■ **STUDY MATERIAL**:

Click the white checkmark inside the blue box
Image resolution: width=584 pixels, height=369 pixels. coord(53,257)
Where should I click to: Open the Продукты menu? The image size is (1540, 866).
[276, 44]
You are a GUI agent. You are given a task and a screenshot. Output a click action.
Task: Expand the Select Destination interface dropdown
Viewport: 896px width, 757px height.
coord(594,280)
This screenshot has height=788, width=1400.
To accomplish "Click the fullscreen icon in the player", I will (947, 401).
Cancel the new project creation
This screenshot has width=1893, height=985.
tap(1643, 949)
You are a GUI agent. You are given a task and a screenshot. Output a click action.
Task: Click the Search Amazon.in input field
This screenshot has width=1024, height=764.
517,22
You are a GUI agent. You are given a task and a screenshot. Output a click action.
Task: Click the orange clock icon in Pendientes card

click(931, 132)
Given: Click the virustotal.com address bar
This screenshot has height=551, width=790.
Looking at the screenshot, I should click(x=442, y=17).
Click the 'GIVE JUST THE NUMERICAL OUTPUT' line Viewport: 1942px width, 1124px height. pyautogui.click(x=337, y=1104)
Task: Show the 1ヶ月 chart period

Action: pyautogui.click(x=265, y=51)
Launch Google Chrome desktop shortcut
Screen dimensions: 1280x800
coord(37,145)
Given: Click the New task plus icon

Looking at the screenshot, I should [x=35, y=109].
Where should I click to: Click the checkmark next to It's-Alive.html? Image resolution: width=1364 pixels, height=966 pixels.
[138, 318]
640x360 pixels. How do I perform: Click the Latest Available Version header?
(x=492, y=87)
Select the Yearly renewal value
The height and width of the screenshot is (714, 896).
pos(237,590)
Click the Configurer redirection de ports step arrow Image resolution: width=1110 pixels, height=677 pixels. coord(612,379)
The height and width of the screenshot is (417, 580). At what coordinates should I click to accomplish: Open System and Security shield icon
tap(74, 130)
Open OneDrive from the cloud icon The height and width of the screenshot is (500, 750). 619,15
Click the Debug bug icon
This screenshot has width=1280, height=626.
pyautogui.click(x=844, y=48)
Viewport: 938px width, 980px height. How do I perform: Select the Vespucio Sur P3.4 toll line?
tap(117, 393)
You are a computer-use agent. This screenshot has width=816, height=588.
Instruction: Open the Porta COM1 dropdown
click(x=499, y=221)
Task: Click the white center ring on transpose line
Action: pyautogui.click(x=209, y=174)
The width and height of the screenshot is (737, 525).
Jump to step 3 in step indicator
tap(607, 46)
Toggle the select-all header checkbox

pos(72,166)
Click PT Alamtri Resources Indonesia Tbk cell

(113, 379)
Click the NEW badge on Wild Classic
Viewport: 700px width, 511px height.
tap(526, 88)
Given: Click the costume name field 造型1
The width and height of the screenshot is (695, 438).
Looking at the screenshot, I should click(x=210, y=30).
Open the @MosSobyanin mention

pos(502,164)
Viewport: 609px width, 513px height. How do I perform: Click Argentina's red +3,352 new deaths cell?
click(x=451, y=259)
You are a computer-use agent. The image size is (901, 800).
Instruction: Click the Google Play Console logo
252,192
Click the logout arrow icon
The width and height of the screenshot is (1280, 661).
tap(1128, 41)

■ **AIM OF THE EXERCISE**: Reproduce the listing verbatim.

■ **RESULT OF THIS TASK**:
Click the white checkmark inside the blue box
Image resolution: width=584 pixels, height=369 pixels. coord(53,257)
Where should I click to: Open the Продукты menu? The image size is (1540, 866).
[276, 44]
You are a GUI agent. You are given a task and a screenshot. Output a click action.
Task: Expand the Select Destination interface dropdown
Viewport: 896px width, 757px height.
coord(594,280)
This screenshot has height=788, width=1400.
To accomplish "Click the fullscreen icon in the player", I will (947, 401).
Cancel the new project creation
This screenshot has width=1893, height=985.
tap(1643, 949)
You are a GUI agent. You are given a task and a screenshot. Output a click action.
Task: Click the Search Amazon.in input field
This screenshot has width=1024, height=764.
517,22
You are a GUI agent. You are given a task and a screenshot. Output a click action.
Task: Click the orange clock icon in Pendientes card

click(931, 132)
Given: Click the virustotal.com address bar
This screenshot has height=551, width=790.
Looking at the screenshot, I should click(x=442, y=17).
Click the 'GIVE JUST THE NUMERICAL OUTPUT' line Viewport: 1942px width, 1124px height. pyautogui.click(x=337, y=1104)
Task: Show the 1ヶ月 chart period

Action: pyautogui.click(x=265, y=51)
Launch Google Chrome desktop shortcut
Screen dimensions: 1280x800
coord(37,145)
Given: Click the New task plus icon

Looking at the screenshot, I should [x=35, y=109].
Where should I click to: Click the checkmark next to It's-Alive.html? Image resolution: width=1364 pixels, height=966 pixels.
[138, 318]
640x360 pixels. How do I perform: Click the Latest Available Version header?
(x=492, y=87)
Select the Yearly renewal value
The height and width of the screenshot is (714, 896).
pos(237,590)
Click the Configurer redirection de ports step arrow Image resolution: width=1110 pixels, height=677 pixels. coord(612,379)
The height and width of the screenshot is (417, 580). At what coordinates should I click to accomplish: Open System and Security shield icon
tap(74, 130)
Open OneDrive from the cloud icon The height and width of the screenshot is (500, 750). 619,15
Click the Debug bug icon
This screenshot has width=1280, height=626.
pyautogui.click(x=844, y=48)
Viewport: 938px width, 980px height. How do I perform: Select the Vespucio Sur P3.4 toll line?
tap(117, 393)
You are a computer-use agent. This screenshot has width=816, height=588.
Instruction: Open the Porta COM1 dropdown
click(x=499, y=221)
Task: Click the white center ring on transpose line
Action: pyautogui.click(x=209, y=174)
The width and height of the screenshot is (737, 525).
Jump to step 3 in step indicator
tap(607, 46)
Toggle the select-all header checkbox

pos(72,166)
Click PT Alamtri Resources Indonesia Tbk cell

(113, 379)
Click the NEW badge on Wild Classic
Viewport: 700px width, 511px height.
tap(526, 88)
Given: Click the costume name field 造型1
The width and height of the screenshot is (695, 438).
Looking at the screenshot, I should click(x=210, y=30).
Open the @MosSobyanin mention

pos(502,164)
Viewport: 609px width, 513px height. How do I perform: Click Argentina's red +3,352 new deaths cell?
click(x=451, y=259)
You are a computer-use agent. The image size is (901, 800).
Instruction: Click the Google Play Console logo
252,192
Click the logout arrow icon
The width and height of the screenshot is (1280, 661).
tap(1128, 41)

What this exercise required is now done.